それを聞き、ルロフとイヴェッテは祈りを中断し目を開いた。
僕と戦士二人組も死体の方へと振り返る。
一番上に積まれていた死体がゆっくりと転げ落ちる。
そしてずるり、ずるりと一体、また一体と死体が起き上がり始めた。
「もう遅かったか」
既に迷宮を彷徨う亡霊が憑りつき、ゾンビと成り果てていたみたいだ。
「ルロフ、イヴェッテ! ディスペルをお願い!」
死体が動き出す光景にうろたえていた皆だが、僕が叫んだ事でハッと正気を取り戻して僧侶二人組は何とか祈りを始める。
ゾンビは既に抜け殻の肉体に亡霊が憑りついて動き出す魔物で、生者の気配を感じてより新しい肉体を求めている。
生物であれば急所を突いたり、出血を多量に流させる事で倒す事が出来るけど、既に死んでいるゾンビにはその方法は使えない。
確実に倒すにはどうするか。
物理的には四肢を飛ばしてさらに首を切って頭を潰せば、噛みついたり武器を振るう事は出来なくなるので一応倒したと言ってもいい。
燃やし尽くして消し炭にしたり、凍り付かせて砕くのもあり。
でもより確実なのは、やっぱり憑りついている亡霊を昇天させるのが一番だと思う。
僧侶が唱えるディスペルは、不死の魔物全てを昇天させる。
ディスペルが成功するかはどうかは僧侶の腕前に掛かっているけど、さてこの二人はゾンビに憑りつく亡霊たちをどれだけ昇天させられるだろうか。
「迷える魂よ。
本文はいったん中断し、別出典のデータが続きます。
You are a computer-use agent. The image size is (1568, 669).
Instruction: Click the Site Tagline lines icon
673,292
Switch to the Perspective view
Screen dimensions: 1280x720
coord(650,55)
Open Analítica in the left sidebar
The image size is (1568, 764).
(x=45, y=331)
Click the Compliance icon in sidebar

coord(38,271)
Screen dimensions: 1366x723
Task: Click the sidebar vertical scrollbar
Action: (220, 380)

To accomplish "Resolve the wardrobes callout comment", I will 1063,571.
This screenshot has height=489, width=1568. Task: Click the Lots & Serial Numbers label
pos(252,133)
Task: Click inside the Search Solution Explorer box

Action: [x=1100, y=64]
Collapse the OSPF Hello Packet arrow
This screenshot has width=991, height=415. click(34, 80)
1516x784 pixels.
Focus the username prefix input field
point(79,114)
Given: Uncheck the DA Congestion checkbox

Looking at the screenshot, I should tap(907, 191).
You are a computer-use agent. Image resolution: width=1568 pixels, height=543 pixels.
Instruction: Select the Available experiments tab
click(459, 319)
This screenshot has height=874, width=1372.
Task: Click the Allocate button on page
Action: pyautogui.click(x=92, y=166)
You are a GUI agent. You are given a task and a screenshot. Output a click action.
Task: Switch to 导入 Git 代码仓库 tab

我が導きに従い、この世の執着から解き放たれ天の国へと参り給え」
ルロフとイヴェッテが祈りを完成させ、両手と重ねて前へ突き出すように構える。
すると彼らの手からは柔らかな光が発され、ゾンビたちを包み込んだ。
包み込んだ光は二体のゾンビを捉え、中身が抜けた死体はその場に倒れ込んだ。
光はそのまま天上へと向かい、亡霊は安らかな笑顔で天へと向かっている。
しかし残りの四体は光をすり抜けて前へと進んでくる。
冒険者のゾンビとあって、彼らは武器を持っている。
彼らは全て戦士らしく、剣二人と斧二人だ。
不用意に近づけば斬りつけられて傷を負うだろう。
「イサーム、なるべく四肢を細切れにして首も飛ばすんだ!」
「ユリウス、だいぶ難しい注文だぞそれは!」
イサームはロングソードを構え、ゾンビが間合いに入ってくるのを待っている。
じりじりと剣を持つゾンビの一体が近づいてくる。
「ここだ!」
戦士のゾンビが振りおろした剣を払いあげてのけぞらせると、イサームは駆け抜け様にロングソードを振るう。
まず武器を持っている腕を斬り落とし、首を飛ばす。
ゾンビは武器と視界を失ってそのまま棒立ちとなり、更に追撃の剣戟によって足も飛ばされてバラバラになった。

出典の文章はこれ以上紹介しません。